In a previous post I showed how to work around a deadlock between GnuPG and Emacs. As a brief recap, GnuPG 2.4.1 introduced a change in its output which breaks a protocol that Emacs relied on, so I pinned GnuPG to version 2.4.0 on my system to avoid the bug.
Damien Cassou reached out to me and expressed a preferred way of dealing with this issue: patch the current version of GnuPG so it doesn’t contain the bug. This means we get to keep any bug fixes and security updates in the most recent version without having to suffer with the deadlock bug.
I’m going to demonstrate how to apply a patch to GnuPG in nixpkgs, but before that let’s review the Nix code for pinning GnuPG to version 2.4.0.
Pinning the GnuPG Package
In the last post we looked at three different options for pinning GnuPG:
-
A nixpkgs overlay to replace GnuPG globally
-
Replace the version of GnuPG that shows up in the system
PATHvia the NixOS module -
Replace the version of GnuPG that shows up in the user environment via the Home Manager module
My preference was for the last option, using Home Manager:
{ pkgs }:
{
programs.gpg.package = pkgs.gnupg.overrideAttrs (orig: {
version = "2.4.0";
src = pkgs.fetchurl {
url = "mirror://gnupg/gnupg/gnupg-2.4.0.tar.bz2";
hash = "sha256-HXkVjdAdmSQx3S4/rLif2slxJ/iXhOosthDGAPsMFIM=";
};
});
}
However, I didn’t really explain what was going on in that Nix code. I’d like to give that a try now.
Overriding Nix Packages
One way to think about a package written in Nix is as a set of attributes. (Of course, this isn’t true, but it’s a useful analogy and allows us to continue without having to talk about lazy evaluation and fixpoints.) These attribute sets are immutable so we can’t change them. But what we can do is build new packages from existing ones.
This is done with the overrideAttrs function, which allows us to
create a new package by replacing attributes in an existing package.
The argument to overrideAttrs is a function that is given the
existing attributes and should return replacement attributes.
In the Nix code above that pins GnuPG to version 2.4.0, I replaced the
version and src attributes. The result is a new package based on
the existing GnuPG 2.4.1 package, except that the upstream source code
is now coming from the GnuPG 2.4.0 tarball.
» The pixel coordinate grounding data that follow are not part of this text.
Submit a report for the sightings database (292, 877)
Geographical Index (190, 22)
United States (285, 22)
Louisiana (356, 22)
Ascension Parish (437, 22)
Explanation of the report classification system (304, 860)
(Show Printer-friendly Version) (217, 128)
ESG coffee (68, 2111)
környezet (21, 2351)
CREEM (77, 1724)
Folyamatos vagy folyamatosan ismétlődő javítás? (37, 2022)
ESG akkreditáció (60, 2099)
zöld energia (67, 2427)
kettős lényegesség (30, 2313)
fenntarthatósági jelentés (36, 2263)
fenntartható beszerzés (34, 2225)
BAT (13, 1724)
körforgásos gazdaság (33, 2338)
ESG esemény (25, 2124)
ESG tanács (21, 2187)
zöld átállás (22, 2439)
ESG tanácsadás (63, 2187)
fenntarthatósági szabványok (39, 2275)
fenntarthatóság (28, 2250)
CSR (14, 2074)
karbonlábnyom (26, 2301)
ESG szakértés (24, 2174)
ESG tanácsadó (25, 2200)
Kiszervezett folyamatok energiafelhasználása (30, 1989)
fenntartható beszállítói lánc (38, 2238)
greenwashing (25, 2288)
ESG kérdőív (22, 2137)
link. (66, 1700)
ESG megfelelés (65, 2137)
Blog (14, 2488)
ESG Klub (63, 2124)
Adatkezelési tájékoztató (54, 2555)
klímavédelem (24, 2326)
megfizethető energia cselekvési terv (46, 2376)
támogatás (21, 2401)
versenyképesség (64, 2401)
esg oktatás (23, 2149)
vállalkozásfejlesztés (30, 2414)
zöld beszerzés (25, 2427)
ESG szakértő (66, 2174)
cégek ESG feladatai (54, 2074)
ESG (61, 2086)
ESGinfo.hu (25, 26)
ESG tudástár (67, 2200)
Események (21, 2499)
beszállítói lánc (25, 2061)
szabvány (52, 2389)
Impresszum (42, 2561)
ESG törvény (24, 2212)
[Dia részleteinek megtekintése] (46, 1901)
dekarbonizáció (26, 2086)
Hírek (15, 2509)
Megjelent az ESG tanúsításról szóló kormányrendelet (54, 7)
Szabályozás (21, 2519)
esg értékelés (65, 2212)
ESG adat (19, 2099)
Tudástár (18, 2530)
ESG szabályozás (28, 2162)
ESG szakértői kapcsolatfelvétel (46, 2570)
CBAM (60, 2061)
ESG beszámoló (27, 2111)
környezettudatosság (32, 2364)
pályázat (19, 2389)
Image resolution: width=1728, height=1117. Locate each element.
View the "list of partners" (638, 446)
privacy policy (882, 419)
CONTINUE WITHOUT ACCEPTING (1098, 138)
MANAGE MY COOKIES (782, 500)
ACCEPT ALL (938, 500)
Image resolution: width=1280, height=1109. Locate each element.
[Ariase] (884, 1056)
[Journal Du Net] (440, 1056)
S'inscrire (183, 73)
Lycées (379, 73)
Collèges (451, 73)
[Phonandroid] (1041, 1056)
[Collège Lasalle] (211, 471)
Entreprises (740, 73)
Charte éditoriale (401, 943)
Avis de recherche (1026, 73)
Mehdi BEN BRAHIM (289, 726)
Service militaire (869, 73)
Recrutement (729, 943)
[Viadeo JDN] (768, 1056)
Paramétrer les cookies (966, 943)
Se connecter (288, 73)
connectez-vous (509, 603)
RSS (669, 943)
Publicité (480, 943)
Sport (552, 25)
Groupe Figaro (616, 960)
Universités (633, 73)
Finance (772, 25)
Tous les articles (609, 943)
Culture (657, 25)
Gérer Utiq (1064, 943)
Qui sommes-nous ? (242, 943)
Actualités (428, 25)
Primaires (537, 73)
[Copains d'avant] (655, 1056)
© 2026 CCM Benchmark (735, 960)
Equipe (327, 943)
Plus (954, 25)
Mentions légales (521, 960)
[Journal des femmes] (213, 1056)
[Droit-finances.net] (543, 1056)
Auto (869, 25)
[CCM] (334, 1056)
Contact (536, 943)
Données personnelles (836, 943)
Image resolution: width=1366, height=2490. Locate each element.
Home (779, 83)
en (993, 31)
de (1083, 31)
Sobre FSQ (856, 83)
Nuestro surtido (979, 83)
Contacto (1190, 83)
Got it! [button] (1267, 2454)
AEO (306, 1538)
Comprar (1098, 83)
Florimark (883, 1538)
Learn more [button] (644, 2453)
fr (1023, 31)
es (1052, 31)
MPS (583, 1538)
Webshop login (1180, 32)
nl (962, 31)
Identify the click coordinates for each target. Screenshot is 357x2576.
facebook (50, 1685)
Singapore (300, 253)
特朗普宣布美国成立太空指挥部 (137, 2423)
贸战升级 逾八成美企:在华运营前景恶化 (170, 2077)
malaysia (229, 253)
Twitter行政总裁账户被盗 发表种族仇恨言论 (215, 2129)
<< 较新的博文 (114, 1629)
This won’t always work, but it does in this case because GnuPG 2.4.0 and 2.4.1 are so similar. If I tried to update the GnuPG package by replacing its source code with that of the Linux kernel things wouldn’t turn out so nicely.
The most interesting thing about overrideAttrs is that we can
replace any package attribute we want. I’ve used this to great
effect over the years: adding shell commands to the end of install
scripts, changing compiler flags, installing files that were missed by
make install, to name a few.
And of course, we can use this to apply patches to the source code before building.
Patching the Package Instead
Nix packages have an optional patches attribute which is a list of
patch files to apply to the source code before building. And thanks
to overrideAttrs we can add patches to that list:
final: prev:
{
gnupg_plus_960877b = prev.gnupg.overrideAttrs (orig: {
patches = (orig.patches or [ ]) ++ [
(prev.fetchurl {
url = "https://github.com/gpg/gnupg/commit/960877b10f42ba664af4fb29130a3ba48141e64a.diff";
sha256 = "0pa7rvy9i9w16njxdg6ly5nw3zwy0shv0v23l1mmi0b7jy7ldpvf";
})
];
});
}
This example is an overlay and is straight out of my Nix
configuration. It creates a new package
(gnupg_plus_960877b) from the exiting gnupg package by replacing
the patches attribute with one that includes the fix for the
deadlock bug.
I ensure that I’m including patches from the package I’m modifying by
using the original patches list (orig.patches), or if that’s
missing, an empty list. Then I append ("++") a list with one
element which uses fetchurl to get the patch I want.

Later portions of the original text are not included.